┏━━

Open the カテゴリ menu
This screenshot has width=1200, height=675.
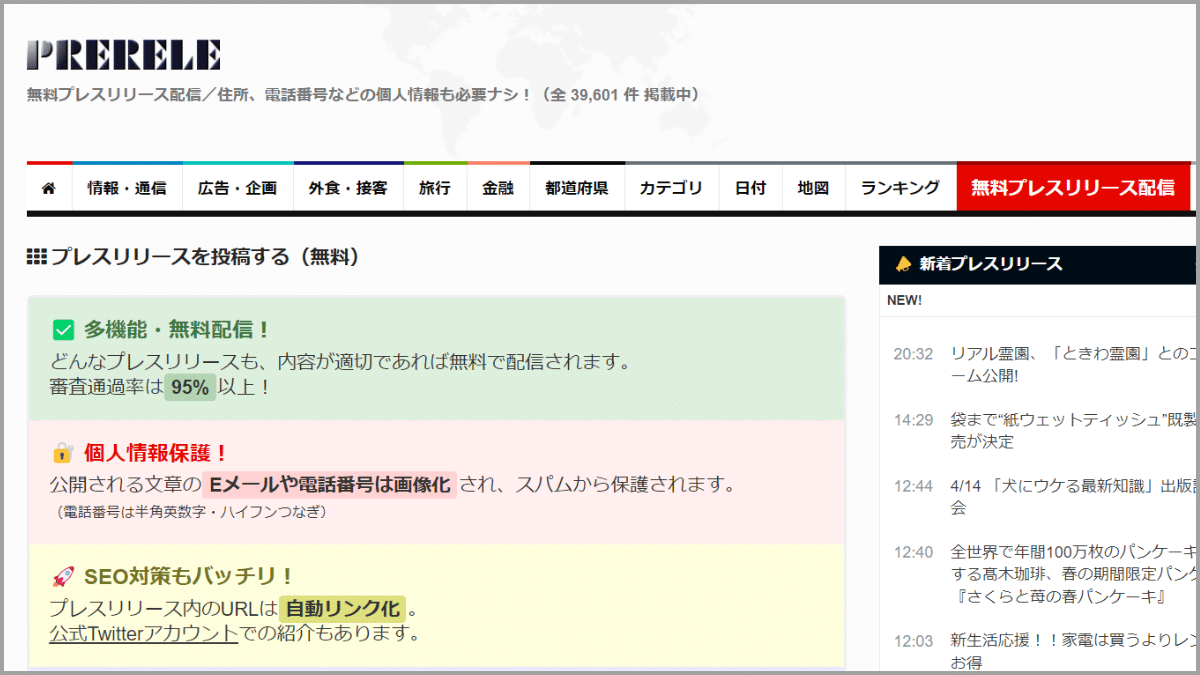(x=671, y=186)
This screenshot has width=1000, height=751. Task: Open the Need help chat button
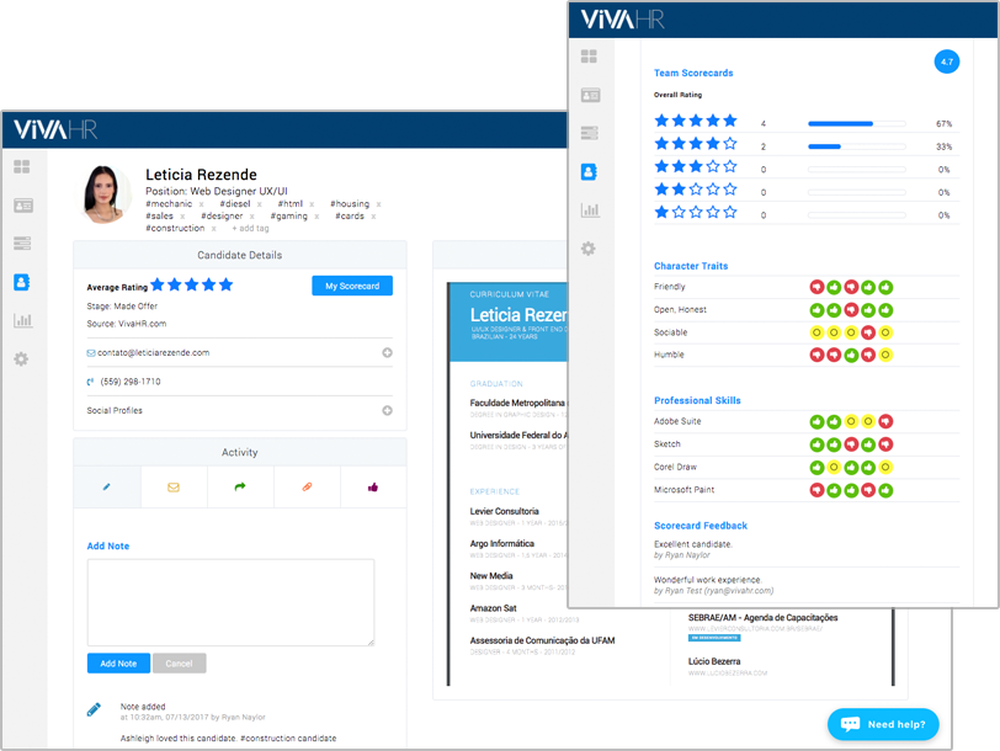coord(883,725)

┗━━

→ YOUR GOAL
All of the records above should be returned exactly, though the pictures should not.

→ FINAL ANSWER
Open the カテゴリ menu
This screenshot has width=1200, height=675.
(x=671, y=186)
This screenshot has width=1000, height=751. Task: Open the Need help chat button
coord(883,725)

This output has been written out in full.